Question: GSEA Analysis: rank genes by fold change, t-statistic, U-statistic or KS-statistic?
gravatar for peter pfand
4.6 years ago by
peter pfand100
peter pfand100 wrote:

Dear community,

in order to find significant enrichment in certain gene sets for my microarray data (2 conditions), I have tried out with different methods to calculate the gene scores, yielding different results in the number of enriched gene sets. In this way, the methods with the decreasing number of enriched gene sets (q-value < 0.05) are, for KEGG pathways: KS (81) > U-statistic (32) > FC (14) > t-statistic (0). The U-statistic 32 gene sets include the FC 14 gene sets, and the KS-statistics 81 gene sets include in turn the U-statistics ones. The intersection of KS, U and FC results equals FC. It might be possible KS-statistics yields many false positives.

I would be very very grateful if somebody could give me a piece of advice on this, since I do not know which method should be the most appropiate.

I am using gage package in R by the way.


gsea microarrays ranking • 2.2k views
ADD COMMENTlink modified 4.6 years ago by Biostar ♦♦ 20 • written 4.6 years ago by peter pfand100

Different scores do different things.
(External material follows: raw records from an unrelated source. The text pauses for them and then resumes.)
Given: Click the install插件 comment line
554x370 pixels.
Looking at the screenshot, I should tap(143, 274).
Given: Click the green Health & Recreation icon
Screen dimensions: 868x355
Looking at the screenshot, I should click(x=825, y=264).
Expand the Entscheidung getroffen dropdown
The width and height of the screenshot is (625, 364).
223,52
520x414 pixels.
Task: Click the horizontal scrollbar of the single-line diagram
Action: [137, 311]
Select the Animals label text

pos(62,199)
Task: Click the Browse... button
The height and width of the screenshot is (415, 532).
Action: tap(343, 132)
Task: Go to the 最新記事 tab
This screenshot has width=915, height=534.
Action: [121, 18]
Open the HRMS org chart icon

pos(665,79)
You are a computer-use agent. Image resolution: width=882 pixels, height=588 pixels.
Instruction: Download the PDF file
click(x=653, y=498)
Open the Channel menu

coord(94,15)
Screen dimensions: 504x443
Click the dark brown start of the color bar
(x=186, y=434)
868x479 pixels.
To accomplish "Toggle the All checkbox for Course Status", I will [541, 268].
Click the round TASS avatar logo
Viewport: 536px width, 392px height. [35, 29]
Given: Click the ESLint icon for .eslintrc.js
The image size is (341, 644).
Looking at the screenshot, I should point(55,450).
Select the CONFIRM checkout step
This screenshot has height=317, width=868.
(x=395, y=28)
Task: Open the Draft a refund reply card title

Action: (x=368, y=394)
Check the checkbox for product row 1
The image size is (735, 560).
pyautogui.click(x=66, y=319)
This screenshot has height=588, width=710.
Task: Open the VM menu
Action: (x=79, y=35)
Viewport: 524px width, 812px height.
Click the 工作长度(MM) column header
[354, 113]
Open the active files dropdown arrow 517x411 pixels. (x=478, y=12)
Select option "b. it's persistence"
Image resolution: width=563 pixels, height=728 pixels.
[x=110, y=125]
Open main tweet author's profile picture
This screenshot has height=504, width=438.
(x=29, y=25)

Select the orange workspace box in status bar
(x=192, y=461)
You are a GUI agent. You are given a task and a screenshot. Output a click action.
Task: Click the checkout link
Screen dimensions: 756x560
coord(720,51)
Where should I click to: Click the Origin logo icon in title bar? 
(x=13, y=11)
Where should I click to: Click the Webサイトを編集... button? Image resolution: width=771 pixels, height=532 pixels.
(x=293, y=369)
Try to understand how they relate to the question you're interested in e.g. if you're most interested in effect size then the fold change is what you should use but if you're more interested in statistical significance then look for one of the statistics taking into consideration the assumptions they make e.g. t-test assumes normally distributed data whereas KS doesn't.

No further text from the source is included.